Так вот. Захожу в кабинет. Пацаны тут же громко начинают меня приветствовать. Девчонки лезут обниматься, принимаются восхищаться моим загаром и, конечно, их внимание привлекают необычные на вид цветы. Альстромерии. Такие и правда не везде найти можно. Эксклюзив.
Звенит звонок. Замечаю краем глаза Князева. Он стоит у окна рядом с какой-то девчонкой. Косится в мою сторону, недоумок. Рожу свою еще кривит. Пока выясняю у одноклассников суть да дело, тот что-то шепчет на ухо подружке и отправляется к себе в класс.
Новенькая значит. Ясно…
«Слабо подкатить?» — бросил тогда мне вызов Ян.
«Пф»
Ну да. Я, не сомневаясь в собственной неотразимости, сразу же двинулся по направлению к новенькой. Уж очень мне хотелось посмотреть на эту скромницу, напоминающую послушницу монастыря, поближе. Да и спор выиграть хотел безумно, что скрывать.
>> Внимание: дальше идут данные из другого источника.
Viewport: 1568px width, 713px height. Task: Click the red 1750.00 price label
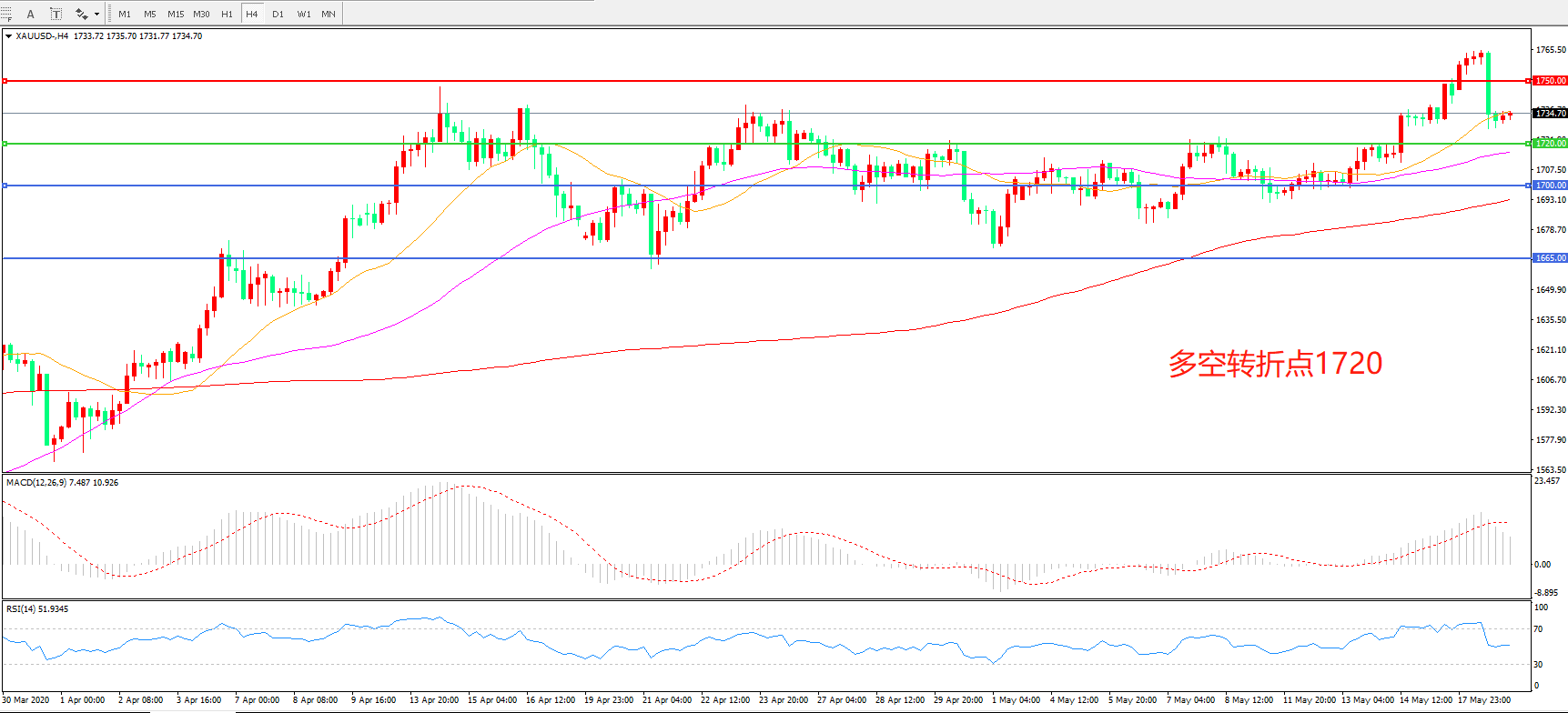1550,81
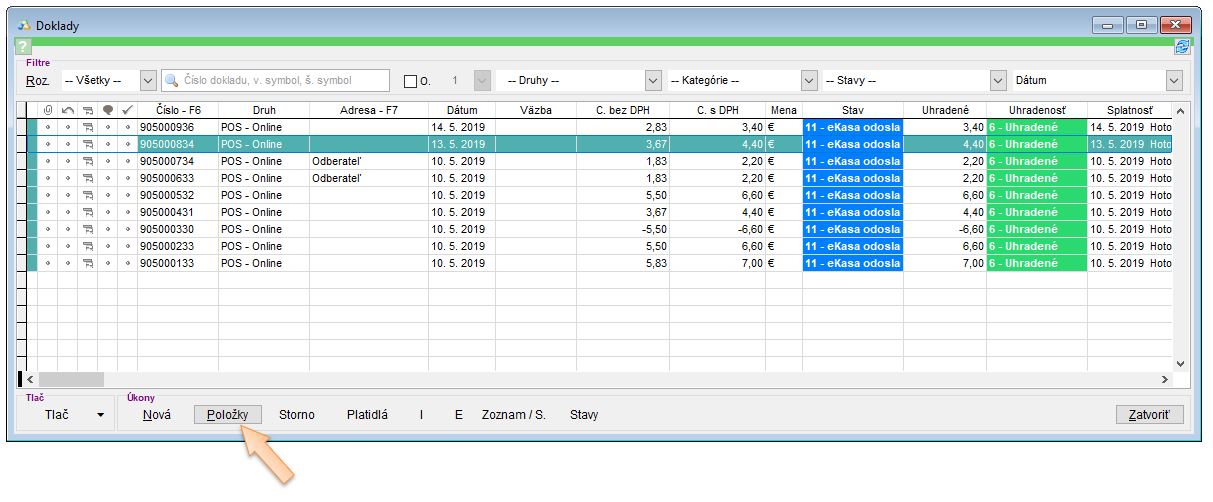Click the checkmark column header icon
This screenshot has width=1213, height=502.
(127, 110)
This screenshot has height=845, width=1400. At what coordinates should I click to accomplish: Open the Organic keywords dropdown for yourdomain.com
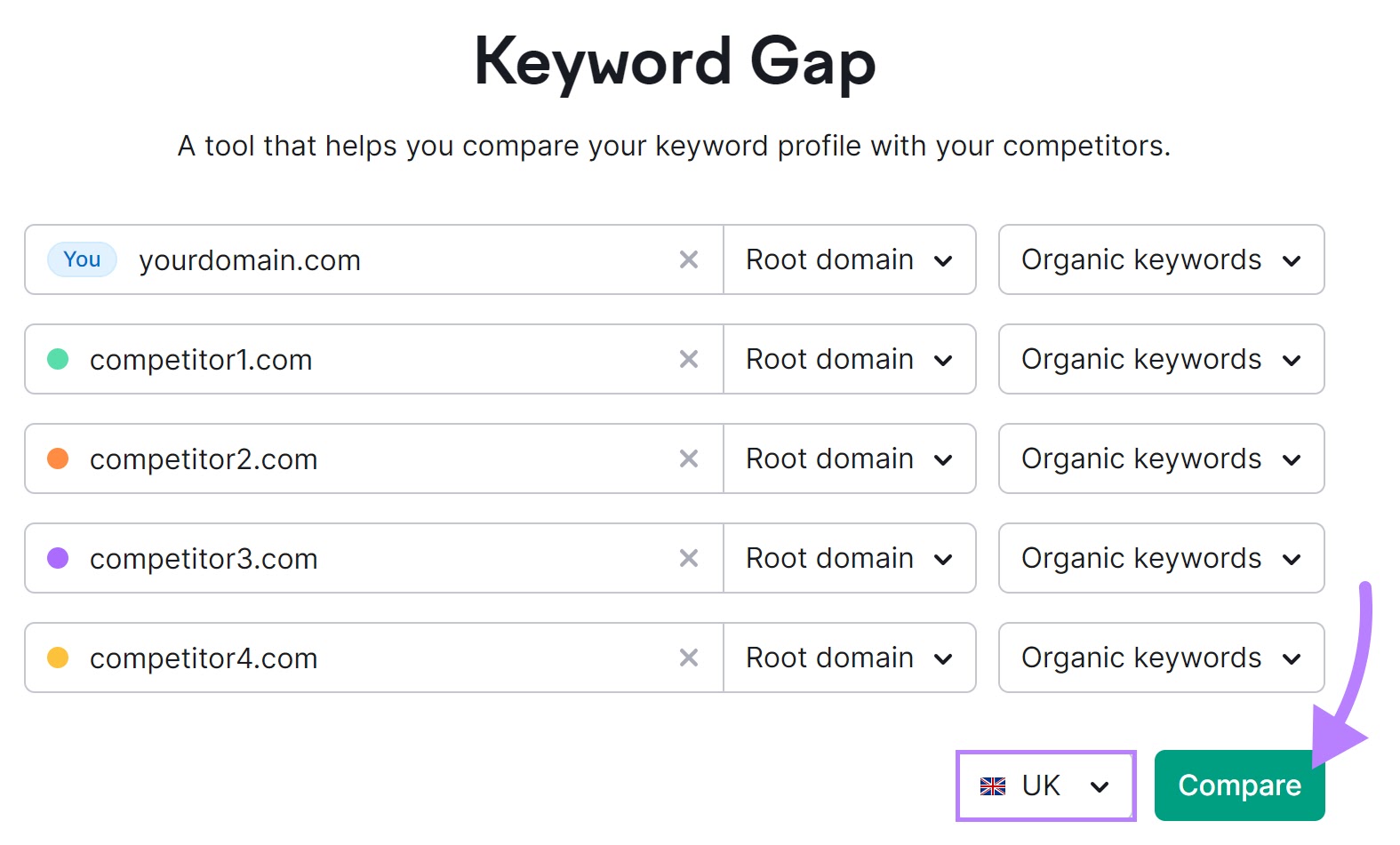pyautogui.click(x=1159, y=259)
Ян обещал отдать свой горный велик в случае его проигрыша, и я загорелся ни на шутку.
«Привет, красивая!» — отвесил комплимент, растягивая губы в своей фирменной улыбке.
Сказать, что солгал, язык не повернется. Она и правда вблизи оказалась очень даже ничего. Нет. Не по меркам современных стандартов привлекательности. Разглядывать ее хотелось как раз потому, что она не была похожа на девчонок, с которыми я привык общаться.
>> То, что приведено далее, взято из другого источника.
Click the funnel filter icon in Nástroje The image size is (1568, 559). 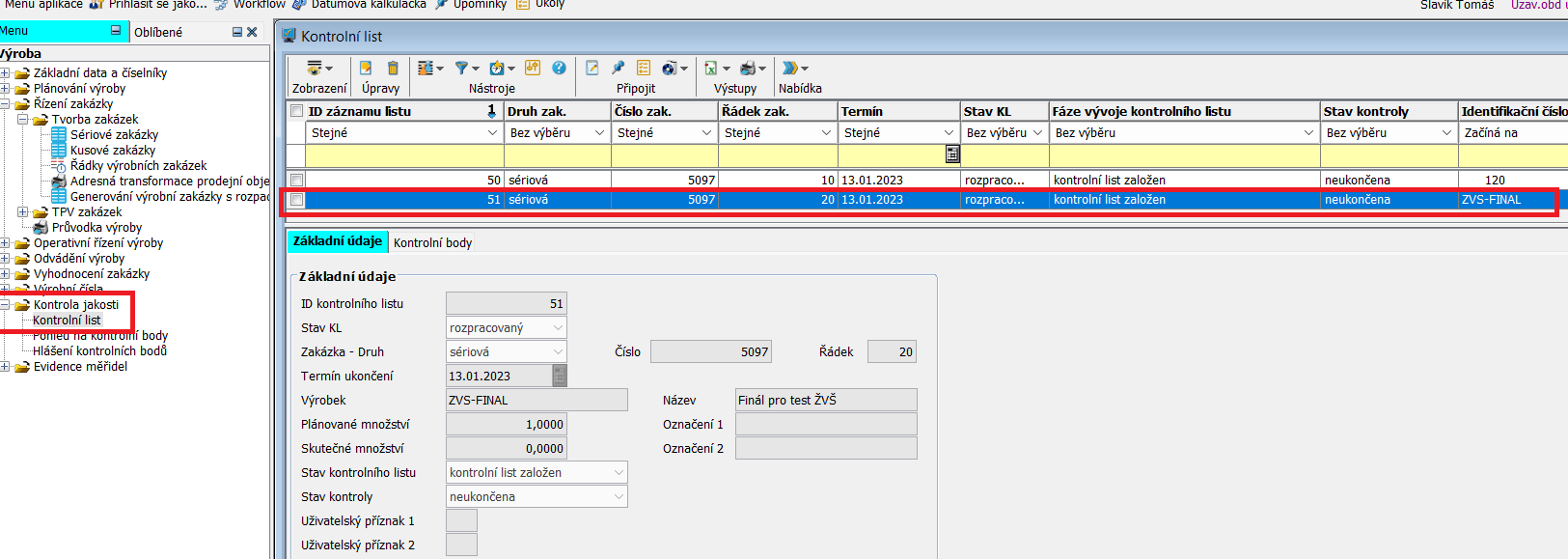pyautogui.click(x=462, y=68)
Прозрачная белая кожа, отсутствие какой-либо косметики на лице. Красивые, густые брови. Натуральные, не комично нарисованные, как у Сивовой. В меру темные, естественные. Тонкий, чуть вздернутый нос с россыпью веснушек, убегающих на щеки, внезапно вспыхнувшие румянцем. Глаза испуганные. (Я тогда еще не знал, что травля на Лису уже началась). А еще губы. Не тонкие, не пухлые. Такие, как надо. Форма и цвет. Цвет очень уж выделялся на фоне белоснежной фарфоровой кожи. Розовые. Жутко притягательные. Мне кажется, я тогда слишком долго на них пялился. Счет секундам потерял. Сглотнул, потому что отчего-то жажда проснулась.
Полудурок…
«Как зовут?» — спросил, с трудом поднимая взгляд.
И она мне не ответила. Это был первый звоночек, но нет… Я его проигнорировал.
«Я — Роман. Это тебе, будем знакомы», — небрежно сообщил, делая широкий жест. Протягивая ей букет, который предназначался Пельш.
Улыбнулся опять во все тридцать два, отмечая то факт, что мне и сарафан ее монашеский в общем-то нравится. (И да, позже, заценив тоненькую фигуру легкоатлетки на физкультуре, я пойму, что не ошибся).
Согласно моему сценарию, девчонка должна была растаять от такого расклада, броситься мне на шею и тому подобное, но что-то явно пошло не так.
Она не собиралась брать букет, я понял это по выражению ее лица. Новенькая, смутившись, нахмурила брови.
«Бери, это тебе», — произнес повторно с нажимом, настойчиво пытаясь всучить ей цветы.
Я же знал, что за нами весь класс исподтишка наблюдает, хоть и заняты все вроде как своей болтовней.
«Немая, что ли?»
Взбесила она меня своим молчанием. Как рыба фугу, ей богу! Рот открывается, но ни звука не издает. Мем ходячий.